Equipment you will need includes
a large enamel or stainless steel pot, two plastic jugs for mixing and pouring, kitchen scales, safety goggles, a long handled spoon, two kitchen thermometers, rubber gloves and soap moulds. Some of these things you will find around the house and others can be purchased from craft stores.
The ingredients that you use will determine the type of soap you produce and include a fat such as lard, olive oil or coconut oil and lye which hardens soap. Additives can include colourings such as candle dye and scents such as almond, honey and lemon.
Listed in Part 2 and 3 are the stages involved in making handmade soap. Alternatively you can buy pre-made glycerine blocks, which can be melted in a microwave, before adding colours and scents and then pouring into moulds.
Prepare the moulds, which could be purpose made or any heat resistant container such as jelly or candle moulds and greased tins.
If you are not using purchased tallow, render the fat by melting it to remove impurities and strain what is left to get the tallow.

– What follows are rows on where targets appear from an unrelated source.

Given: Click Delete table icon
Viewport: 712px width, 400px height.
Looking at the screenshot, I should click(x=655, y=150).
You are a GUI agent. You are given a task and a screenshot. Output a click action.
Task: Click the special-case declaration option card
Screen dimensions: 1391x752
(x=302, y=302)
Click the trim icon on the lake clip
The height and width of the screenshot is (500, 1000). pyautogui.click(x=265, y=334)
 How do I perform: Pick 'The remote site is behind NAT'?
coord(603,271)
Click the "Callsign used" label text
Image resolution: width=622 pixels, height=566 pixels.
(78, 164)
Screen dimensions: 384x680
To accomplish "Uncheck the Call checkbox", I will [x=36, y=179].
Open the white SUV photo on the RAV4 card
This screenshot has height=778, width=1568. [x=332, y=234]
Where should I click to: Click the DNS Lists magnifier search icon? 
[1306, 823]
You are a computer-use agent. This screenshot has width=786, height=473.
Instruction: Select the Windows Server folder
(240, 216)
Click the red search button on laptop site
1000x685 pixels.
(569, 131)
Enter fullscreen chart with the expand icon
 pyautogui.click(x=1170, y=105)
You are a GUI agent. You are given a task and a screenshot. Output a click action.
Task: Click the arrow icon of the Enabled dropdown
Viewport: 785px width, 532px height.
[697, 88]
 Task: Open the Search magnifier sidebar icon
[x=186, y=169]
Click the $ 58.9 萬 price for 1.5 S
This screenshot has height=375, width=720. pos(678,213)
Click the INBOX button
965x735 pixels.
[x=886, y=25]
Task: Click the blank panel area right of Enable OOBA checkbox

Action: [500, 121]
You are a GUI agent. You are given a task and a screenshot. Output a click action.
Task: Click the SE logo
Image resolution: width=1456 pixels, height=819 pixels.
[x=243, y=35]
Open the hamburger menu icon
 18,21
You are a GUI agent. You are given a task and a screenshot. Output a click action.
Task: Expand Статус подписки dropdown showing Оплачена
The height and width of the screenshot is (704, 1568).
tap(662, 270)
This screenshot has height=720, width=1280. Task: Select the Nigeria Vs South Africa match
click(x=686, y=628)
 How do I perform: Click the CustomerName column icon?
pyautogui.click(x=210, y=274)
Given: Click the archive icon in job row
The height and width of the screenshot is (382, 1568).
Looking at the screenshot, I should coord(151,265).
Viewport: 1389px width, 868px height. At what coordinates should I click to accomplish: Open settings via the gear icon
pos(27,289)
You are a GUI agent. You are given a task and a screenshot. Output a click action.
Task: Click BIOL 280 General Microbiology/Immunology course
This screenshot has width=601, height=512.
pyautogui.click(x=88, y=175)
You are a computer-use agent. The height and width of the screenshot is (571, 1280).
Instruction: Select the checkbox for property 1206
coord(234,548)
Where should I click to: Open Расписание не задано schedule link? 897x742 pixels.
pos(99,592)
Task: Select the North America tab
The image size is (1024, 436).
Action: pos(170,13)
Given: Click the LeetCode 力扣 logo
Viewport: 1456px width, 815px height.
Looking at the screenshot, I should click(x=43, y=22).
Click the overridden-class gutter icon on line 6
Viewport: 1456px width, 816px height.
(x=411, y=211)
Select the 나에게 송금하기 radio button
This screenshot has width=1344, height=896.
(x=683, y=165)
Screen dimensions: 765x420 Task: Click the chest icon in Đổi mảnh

Pour the correct amount of lye slowly into cold water, held in an enamel or steel pot. The liquid will heat up and should be stirred until the solution cools to approximately 100 degrees and becomes clear.
Measure out the oils and fats. Mix and melt them and allow them to cool to approximately 100 degrees.
Slowly pour the solution of lye into the oil and fat. Stir gently for a few minutes then leave for approximately 15 minutes and repeat this process until the mixture begins to thicken.
When the mixture begins to thicken add any colours or scents that you have chosen to include.
Pour the mixture into the moulds that you have chosen and cover them with a towel, to slow the rate of cooling.
After leaving the soap for a couple of days to harden, remove it from the moulds and leave it for a few weeks before it is ready to use.
Perfume and colour
Before your soap sets you can add perfume and colour to enhance your handmade soap. Instead of purchasing commercially available products you could use flowers like rosemary or lavender (bees love lavender) for a beautiful smell and spinach, carrot or beetroot for colour.
You can make your own Alkali from ashes. Drill holes in the bottom of a wooden barrel, place a layer of gravel in the bottom, then a layer of straw. Fill the barrel with ash (better if it is hardwood). Pour rain water over the ash. Place a container under the barrel to catch the liquid that drips out (this will take a long time). Boil the liquid down to until a fresh egg will float in it. Wear gloves as this is powerful and may burn.
If you are making your own lye, you will need to test it. The traditional way to do this is to use a saturated salt water solution. Get a stick and place a small weight on one end. Float the stick in the salt water and make a mark where the stick meets the water. Float the same stick in your lye solution, if the mark is above the level then slowly add rain water, stir.
Why make handmade soap
Handmade soap is a real luxury often using the finest and purest ingredients to create a real quality luxury handmade product. In addition, they often use locally sourced materials that give the handmade soaps a unique local character.
Pretty not just practical
You can make a wide range of soaps using a variety of techniques including Faux Funnel Mica Swirls as well as Cup Cakes using a range of different cake decorating techniques. Soap can be pretty not just practical.